→ **PROBLEM**
Exact reproduction of all the data is needed.

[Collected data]
* * * * *

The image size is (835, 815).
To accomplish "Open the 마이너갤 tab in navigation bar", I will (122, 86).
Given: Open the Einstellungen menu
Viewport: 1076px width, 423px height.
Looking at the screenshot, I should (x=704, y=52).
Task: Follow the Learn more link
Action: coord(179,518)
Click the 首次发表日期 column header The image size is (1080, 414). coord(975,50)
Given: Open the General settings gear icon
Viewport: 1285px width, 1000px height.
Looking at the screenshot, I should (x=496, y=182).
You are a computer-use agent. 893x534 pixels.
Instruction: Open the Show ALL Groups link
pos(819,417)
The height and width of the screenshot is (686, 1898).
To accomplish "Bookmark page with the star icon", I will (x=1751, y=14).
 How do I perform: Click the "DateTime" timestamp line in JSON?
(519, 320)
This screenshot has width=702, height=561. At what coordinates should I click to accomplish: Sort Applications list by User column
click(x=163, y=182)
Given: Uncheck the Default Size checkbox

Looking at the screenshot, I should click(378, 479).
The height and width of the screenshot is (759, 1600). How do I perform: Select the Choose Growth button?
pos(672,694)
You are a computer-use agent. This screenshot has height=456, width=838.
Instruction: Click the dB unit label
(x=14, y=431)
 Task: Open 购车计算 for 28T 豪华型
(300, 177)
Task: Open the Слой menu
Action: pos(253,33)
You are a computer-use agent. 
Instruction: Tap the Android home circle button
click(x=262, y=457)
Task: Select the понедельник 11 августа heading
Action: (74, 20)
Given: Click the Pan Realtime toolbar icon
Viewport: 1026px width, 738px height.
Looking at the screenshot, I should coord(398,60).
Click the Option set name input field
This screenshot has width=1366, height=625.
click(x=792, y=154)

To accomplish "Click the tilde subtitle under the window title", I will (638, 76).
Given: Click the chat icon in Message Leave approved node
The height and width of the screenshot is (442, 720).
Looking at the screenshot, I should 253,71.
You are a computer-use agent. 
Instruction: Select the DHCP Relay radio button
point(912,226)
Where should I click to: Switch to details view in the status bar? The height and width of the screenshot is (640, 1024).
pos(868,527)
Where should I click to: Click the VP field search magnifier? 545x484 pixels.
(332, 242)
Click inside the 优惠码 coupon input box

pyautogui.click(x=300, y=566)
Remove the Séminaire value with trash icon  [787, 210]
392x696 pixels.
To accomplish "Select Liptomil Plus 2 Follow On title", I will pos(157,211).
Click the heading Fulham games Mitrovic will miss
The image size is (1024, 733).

* * * * *

→ **FINAL ANSWER**
The image size is (835, 815).
To accomplish "Open the 마이너갤 tab in navigation bar", I will (122, 86).
Given: Open the Einstellungen menu
Viewport: 1076px width, 423px height.
Looking at the screenshot, I should (x=704, y=52).
Task: Follow the Learn more link
Action: coord(179,518)
Click the 首次发表日期 column header The image size is (1080, 414). coord(975,50)
Given: Open the General settings gear icon
Viewport: 1285px width, 1000px height.
Looking at the screenshot, I should (x=496, y=182).
You are a computer-use agent. 893x534 pixels.
Instruction: Open the Show ALL Groups link
pos(819,417)
The height and width of the screenshot is (686, 1898).
To accomplish "Bookmark page with the star icon", I will (x=1751, y=14).
 How do I perform: Click the "DateTime" timestamp line in JSON?
(519, 320)
This screenshot has width=702, height=561. At what coordinates should I click to accomplish: Sort Applications list by User column
click(x=163, y=182)
Given: Uncheck the Default Size checkbox

Looking at the screenshot, I should click(378, 479).
The height and width of the screenshot is (759, 1600). How do I perform: Select the Choose Growth button?
pos(672,694)
You are a computer-use agent. This screenshot has height=456, width=838.
Instruction: Click the dB unit label
(x=14, y=431)
 Task: Open 购车计算 for 28T 豪华型
(300, 177)
Task: Open the Слой menu
Action: pos(253,33)
You are a computer-use agent. 
Instruction: Tap the Android home circle button
click(x=262, y=457)
Task: Select the понедельник 11 августа heading
Action: (74, 20)
Given: Click the Pan Realtime toolbar icon
Viewport: 1026px width, 738px height.
Looking at the screenshot, I should coord(398,60).
Click the Option set name input field
This screenshot has width=1366, height=625.
click(x=792, y=154)

To accomplish "Click the tilde subtitle under the window title", I will (638, 76).
Given: Click the chat icon in Message Leave approved node
The height and width of the screenshot is (442, 720).
Looking at the screenshot, I should 253,71.
You are a computer-use agent. 
Instruction: Select the DHCP Relay radio button
point(912,226)
Where should I click to: Switch to details view in the status bar? The height and width of the screenshot is (640, 1024).
pos(868,527)
Where should I click to: Click the VP field search magnifier? 545x484 pixels.
(332, 242)
Click inside the 优惠码 coupon input box

pyautogui.click(x=300, y=566)
Remove the Séminaire value with trash icon  [787, 210]
392x696 pixels.
To accomplish "Select Liptomil Plus 2 Follow On title", I will pos(157,211).
Click the heading Fulham games Mitrovic will miss
The image size is (1024, 733).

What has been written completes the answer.